La pazienza e il saperci vedere lungo hanno contribuito in maniera determinante a creare il più solido e vincente giovane italiano da tanto tempo a questa parte. Uno su cui scommettere, ma sul serio. «Da junior non importava vincere: i tornei vanno fatti, certo, perché la gestione di tensione e agonismo la alleni solo in torneo. Ma devi saper miscelare le cose, come un cuoco. Adesso, che è un giocatore, ovviamente i tempi per allenarsi sono ristretti: puoi ovviare facendo in modo che durante il torneo tutto, anche il riscaldamento, venga interpretato come allenamento.

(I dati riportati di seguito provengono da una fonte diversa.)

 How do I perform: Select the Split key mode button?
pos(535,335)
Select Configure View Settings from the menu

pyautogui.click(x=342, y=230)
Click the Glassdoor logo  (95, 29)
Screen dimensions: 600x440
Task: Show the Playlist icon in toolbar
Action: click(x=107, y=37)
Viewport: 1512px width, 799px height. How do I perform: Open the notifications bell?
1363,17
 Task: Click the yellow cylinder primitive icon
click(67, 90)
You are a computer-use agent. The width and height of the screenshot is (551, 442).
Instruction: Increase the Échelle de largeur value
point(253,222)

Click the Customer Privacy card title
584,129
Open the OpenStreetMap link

Matteo ha vissuto sempre le cose in modo spugnoso, è stato eccezionale. Però non posso dire di essere stupito dai suoi progressi, forse sono troppo crudo ma mi aspetto di tutto, da lui. E lui mi ha aiutato a pensarla così». I capisaldi del lavoro di coach Berrettini sono il servizio, i colpi di inizio gioco, e non fossilizzarsi su ciò che si sa già fare. Quella varietà di gioco che sembra estinta: «Non è impensabile giocare a tutto campo. Più cose sai fare, meglio è. Sicuramente il tennis di oggi va a velocità centuplicata, l’azione è più svelta del pensiero. E un back di rovescio può sembrare antico: ma se lo usi bene, serve. Anche le palle corte: per ora le fa piuttosto male, però le fa e sono contento che le usi». Ma, al di là degli ace e dei servizi vincenti che arrivano quasi sempre quando conta, e dei dritti che sfondano di rimbalzo i cartelloni pubblicitari, il suo Matteo sembra avere quel qualcosa in più che solo i migliori si portano dietro. La capacità di resistere al dolore e alle frustrazioni che un tennista vive trenta volte a partita, salve le rare giornate di grazia, e di trovare sempre una via di uscita: «È così e a me piace che, in campo, ci siano giocatori pensanti, che sappiano leggere le situazioni, interpretare i tempi del match. Bisogna saper fare la partita, perché un conto è saper giocare a tennis, un altro è essere giocatori di tennis. Ci sono colpitori fantastici che, magari, non hanno capacità emotiva, non sanno cogliere i momenti. Come si allena tutto questo? Eh, è uno dei tanti talenti. Puoi averlo di tuo, ma va sperimentato: l’avversario, in fondo, è uno strumento che ti mette alla prova, è uno che ti pone problemi. Se tu hai tante soluzioni riesci a dare risposte, a risolverli e rimandargliene altri per cui, forse, lui non è attrezzato».

La partita con Chardy è una lotta. Al sesto set point, annullato con il colpo meno sicuro, un passante di rovescio lungolinea, Matteo si gira verso il coach e gli fa segno che non ce la fa a respirare bene, che sente un peso sui polmoni. «Fatti dare qualcosa dal medico», gli risponde lui, serafico. Poi si gira, in modo da non farsi sentire, e aggiunge che «tutta la settimana è stato male, si è allenato sì e no un’ora. Ma adesso deve spingere fino alla fine, senza scuse. Noi non è che ce ne laviamo le mani, anzi, siamo qui con lui e per lui, ma in campo è lui ad andarci. Glielo ricordo sempre: noi siamo la squadra, ma il gioco è una cosa tua».

Dopo due ore, Berrettini vince - tossendo – 7-6 7-6, contro il numero 33 del mondo, che giocava pure in casa. Si volta verso Santopadre e unisce le mani ad anello sul petto: «Ho un cuore grosso così!» L’unica risposta del coach, in questo esordio assoluto all’Open 13 già vinto da Federer, del Potro e Murray, è un sorriso. Quello di chi rivede un bel film, di cui sa già il finale.